Me lembro daquele dia como se fosse ontem. Entre o mar de ouro escondendo mil tesouros, avistei um pequeno ponto preto, ficando totalmente arrepiada. Nunca havia visto aquilo antes. Uma curiosidade de outro mundo instantaneamente cresceu em meu coração aventureiro. Precisava saber o que era aquilo. Eu não tinha mínima ideia.
Colocando a ponta de um pé no campo, hesitei. Apenas os garotos salientes entravam nele pois era considerado bastante irresponsável brincar lá e esmagar todas aquelas flores lindas. Eu também concordava com isso, mas a curiosidade era maior do que qualquer valor moral naquele momento (o que queria até hoje que não fosse.)
Com passos calmos e lentos, andei pelos botões de ouro, tomando o cuidado para obstruir o menor número deles que pudesse. Eu estava sempre olhando para trás, para os dois lados da estrada, observando se alguém apareceria para me dar uma bronca.

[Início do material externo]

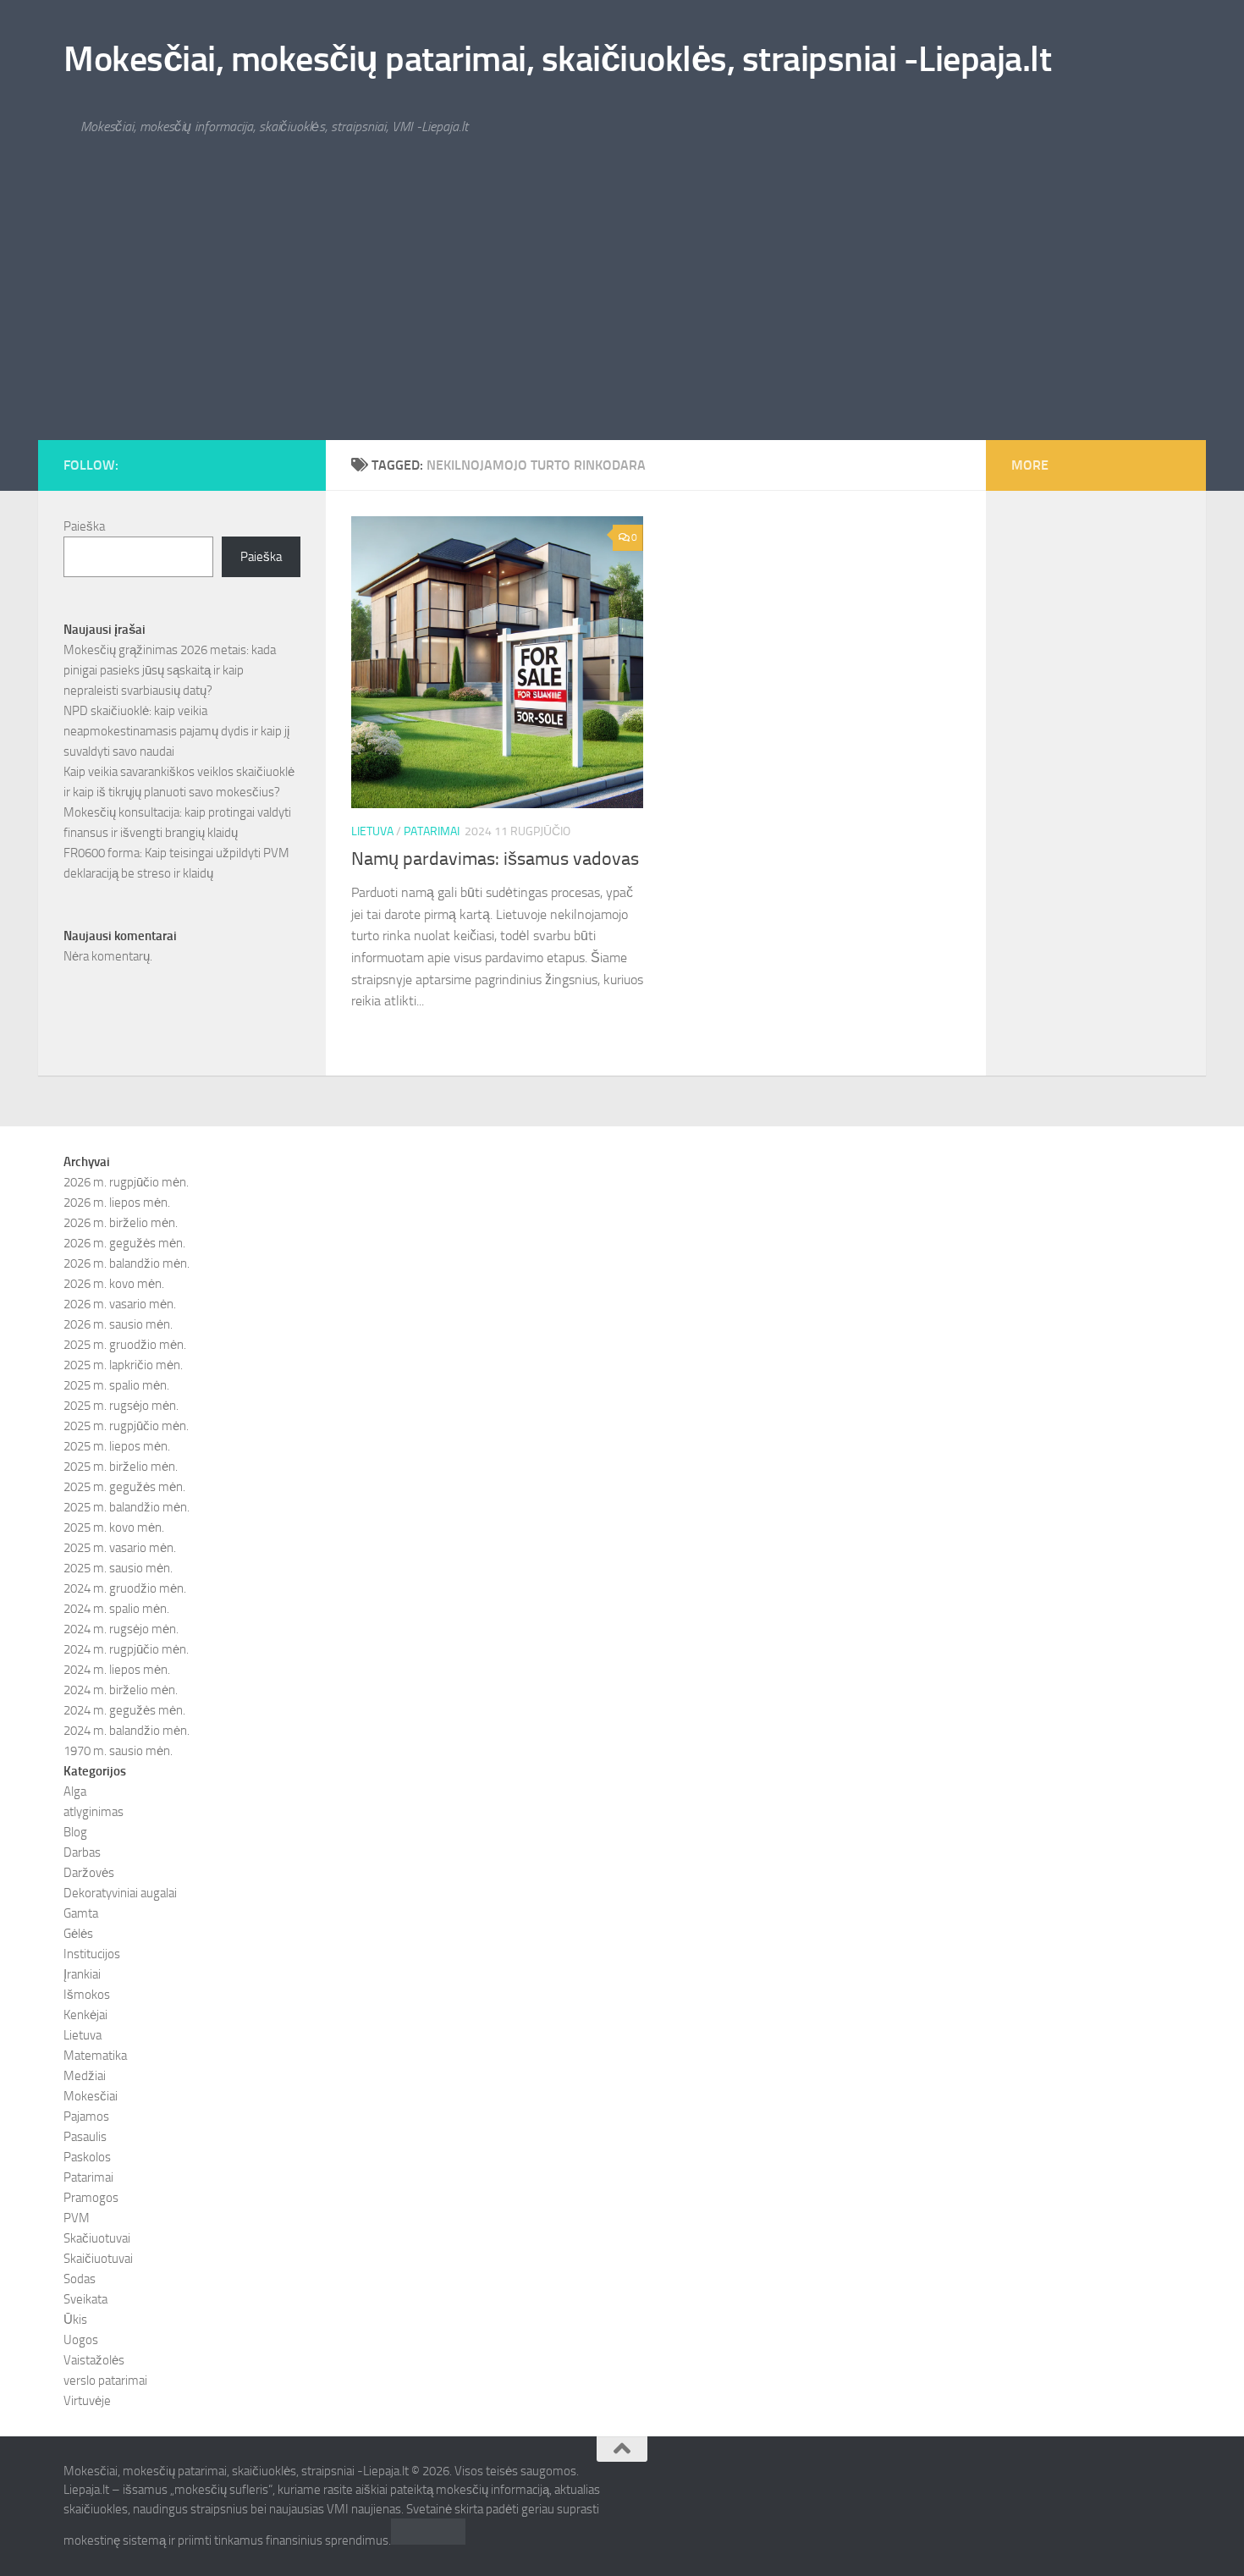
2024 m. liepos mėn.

Chegando mais perto do objeto negro que já estava teorizando ser algum brinquedo ou coisa parecida que uma criança deveria ter deixado ali, acabei vendo que, na verdade, era uma flor. Eu ainda estava um pouco longe, não podendo ver exatamente como era o formato dela no momento, apenas sabendo que era uma.
Olhando para trás, na direção da estrada, imediatamente me joguei no chão. Do lado contrário de onde eu estava vindo, minha irmã caminhava calmamente. Me lembrei que ela havia ido visitar uma amiga, então agora deveria estar voltando da visita.

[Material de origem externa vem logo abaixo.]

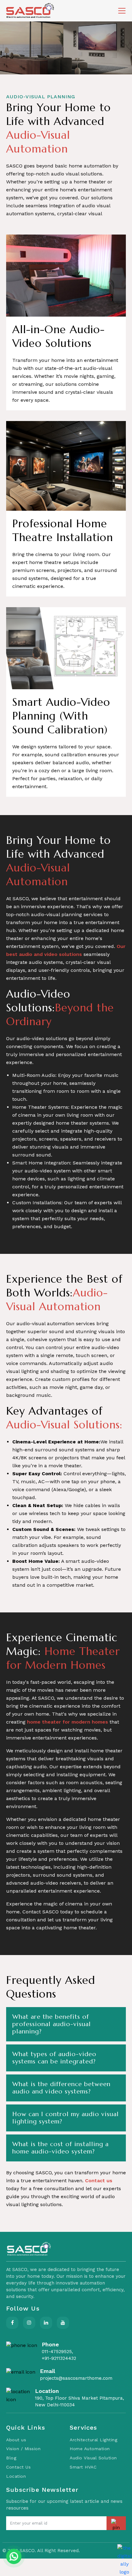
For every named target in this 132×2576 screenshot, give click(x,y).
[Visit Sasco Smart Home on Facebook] (12, 2323)
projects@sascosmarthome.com (76, 2378)
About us (16, 2439)
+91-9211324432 (59, 2358)
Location (16, 2476)
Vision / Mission (23, 2448)
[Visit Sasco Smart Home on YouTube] (63, 2323)
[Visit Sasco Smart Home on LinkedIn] (46, 2323)
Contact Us (18, 2467)
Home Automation (90, 2448)
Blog (11, 2457)
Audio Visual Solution (93, 2457)
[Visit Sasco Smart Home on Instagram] (29, 2323)
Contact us (98, 2180)
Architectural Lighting (93, 2439)
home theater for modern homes (67, 1722)
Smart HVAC (83, 2467)
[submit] (116, 2523)
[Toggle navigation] (122, 10)
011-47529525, (57, 2351)
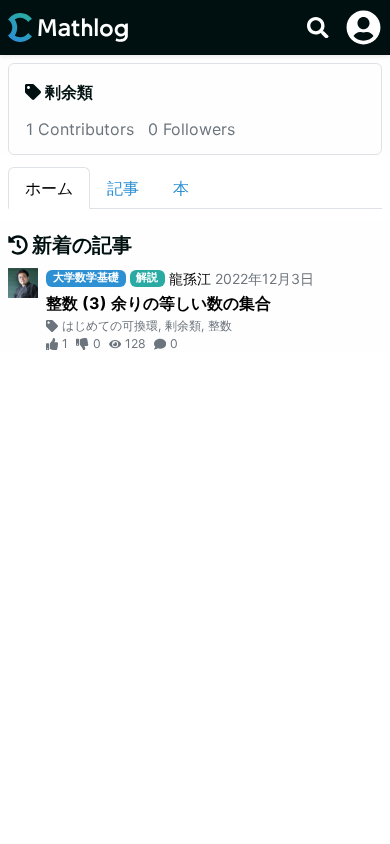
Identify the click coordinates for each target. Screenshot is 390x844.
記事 (123, 188)
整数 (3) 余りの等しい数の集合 (158, 303)
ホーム (49, 188)
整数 (220, 325)
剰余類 (183, 325)
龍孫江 (190, 278)
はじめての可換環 (110, 325)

Florentina era uma garota admirável; cabelos loiros e brilhantes, olhos azul fraco e um jeito que poderia ser amigável ou tímido, dependendo da situação. Me sentia extremamente orgulhosa e sortuda de ter uma irmã como ela, que sempre me ajudava quando podia, mesmo nós tendo nossas brigas: coisas normais de irmãos. Ela é bastante diferente de nossa família em jeito e aparência. Sempre especulei que seria por causa de algo que mamãe não estava disposta a me contar.
De qualquer jeito, eu simplesmente me joguei no chão, ficando completamente coberta pelas flores e já estando deveras longe da estrada.
Enquanto sentia o solo rígido debaixo de mim, não pude fazer meu coração parar de palpitar vendo Florentina andar distraidamente pela estrada com as mãos para trás, chegando perto da árvore.
Meu sangue gelou quando vi seu olhar virar para minha direção. Claro, nunca tive certeza se ela estava olhando exatamente para mim ou para a minha direção do campo em geral, porém não pude controlar, de qualquer jeito, meu espanto. Ela provavelmente não me notou, já que com a mesma velocidade que virava os olhos para os outros lados, virou o olhar. Soltei um suspiro de alívio.
Esperei alguns minutos até que ela estivesse fora de vista. Rapidamente, me levantei num pulo e continuei na direção da planta. Meus passos eram leves como uma pena enquanto me aproximava sorrateiramente.